EX-10.4: SUMMARY OF 2005-2006 COMPENSATION FOR NON-EMPLOYEE DIRECTORS

EX-10.4 6 y09342exv10w4.htm EX-10.4: SUMMARY OF 2005-2006 COMPENSATION FOR NON-EMPLOYEE DIRECTORS EX-10.4
 

Exhibit 10.4

The Hartford Financial Services Group, Inc.

2005-2006 Compensation for Non-Employee Directors

Standard Fees. Members of the Board of Directors (the “Board”) of The Hartford Financial Services Group, Inc. (the “Company”) who are employees of the Company or its subsidiaries are not compensated for service on the Board or any of its Committees. Compensation for non-employee directors for the period beginning on May 18, 2005, the date of the 2005 Annual Meeting, and ending on the date of the 2006 Annual Meeting, consists of the following:

  •   an annual retainer fee of $100,000, payable solely in restricted shares of the Company’s Common Stock (its “Common Stock”), granted pursuant to The Hartford Restricted Stock Plan for Non-Employee Directors (the “Restricted Stock Plan”), as described below;
 
  •   an annual retainer of $45,000, payable in cash;
 
  •   a $1,500 fee for each meeting of the Board attended, payable in cash; and
 
  •   a $1,200 fee for each Committee meeting attended (whether or not a director is a member of that particular Committee), payable in cash.

In addition, each non-employee Committee chairperson receives an annual retainer of $10,000. Directors are reimbursed for travel and related expenses they incur in connection with their serving on the Board and its Committees, and are provided with life insurance and accidental death and dismemberment coverage, as described below.

Restricted Stock Plan for Non-Employee Directors. Under the Restricted Stock Plan, non-employee directors receive grants of shares of restricted Common Stock as partial payment for their annual retainer fee. Grants of restricted shares of Common Stock under the Restricted Stock Plan are made on the date the Company makes its annual employee long-term incentive awards. The number of shares of each award of restricted stock is determined by dividing $100,000 by the fair market value (as defined in the Restricted Stock Plan) of the Common Stock as reported on the New York Stock Exchange as of the date of the award.

Non-employee directors receiving shares of restricted Common Stock may not sell, assign or otherwise dispose of the restricted shares until the restriction period ends. The restriction period lapses on the third anniversary of the grant date. To the extent any of the following events occur prior to the third anniversary of the grant date, and the Compensation and Personnel Committee, in its sole discretion, consents to waive any remaining restrictions, the restriction period shall end with respect to all of the restricted shares currently held by a non-employee director: (i) the director’s retirement at age 72, (ii) a “change of control” (as defined in the Restricted Stock Plan) of the Company, (iii) the director’s death, (iv) the director’s disability (as defined in the Restricted Stock Plan), or (v) the director’s

 


 

resignation under certain circumstances.
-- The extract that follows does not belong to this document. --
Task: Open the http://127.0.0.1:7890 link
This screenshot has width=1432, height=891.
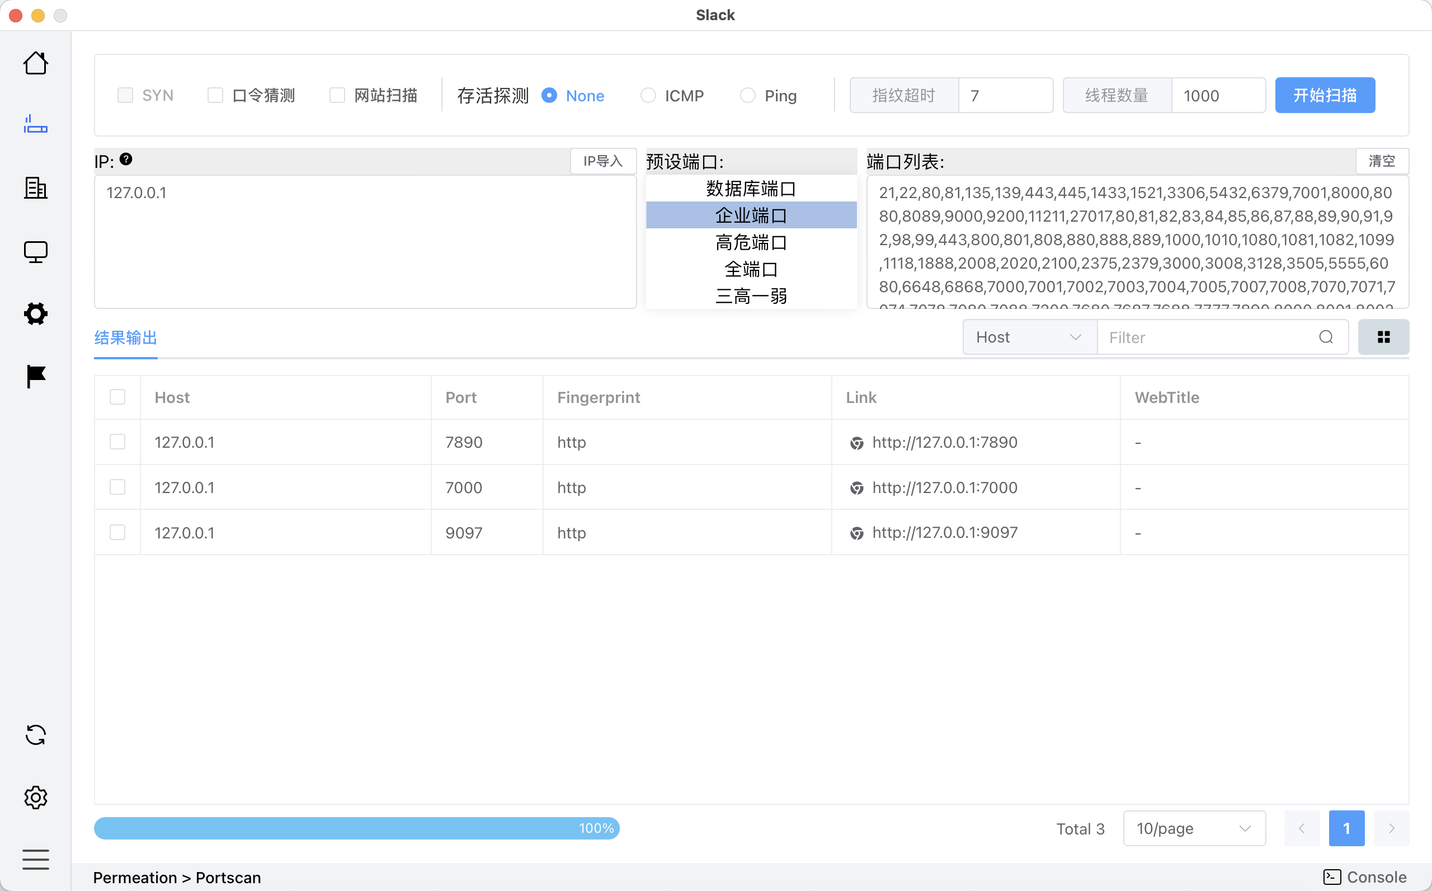Action: pyautogui.click(x=944, y=443)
If a non-employee director resigns under circumstances other than the above-described before the restriction period ends, he or she will forfeit his or her restricted shares.

Deferred Compensation. Each non-employee director may elect to participate in The Hartford Deferred Compensation Plan (the “Deferred Compensation Plan”). Participating non-employee directors may defer receipt of all or a portion of any cash compensation otherwise payable by the Company for service on the Board, including annual cash retainers for directors and Committee chairpersons and meeting fees. Deferred amounts may be allocated among a selection of hypothetical investment funds offered under the Deferred Compensation Plan, and are credited with hypothetical earnings generated by such funds. Deferred amounts and their earnings become distributable on the date selected by the non-employee director as permitted under the Deferred Compensation Plan.

In addition, non-employee directors may participate in The Hartford 2005 Incentive Stock Plan and defer all or a portion of any cash compensation through an investment in Company Common Stock.

Insurance. The Company provides each non-employee director with $100,000 of group life insurance coverage and $750,000 of accidental death and dismemberment and permanent total disability coverage while he or she serves on the Board. Non-employee directors may purchase additional accidental death and dismemberment and permanent total disability coverage under the Company’s voluntary accidental death and dismemberment plan for non-employee directors and their dependents.

Stock Ownership Guidelines for Non-Employee Directors. The Board has established stock ownership guidelines, effective May 18, 2005, the date of the Annual Meeting, for each non-employee director to obtain, within three years, an ownership position in the Company’s Common Stock equal to five times his or her annual cash retainer.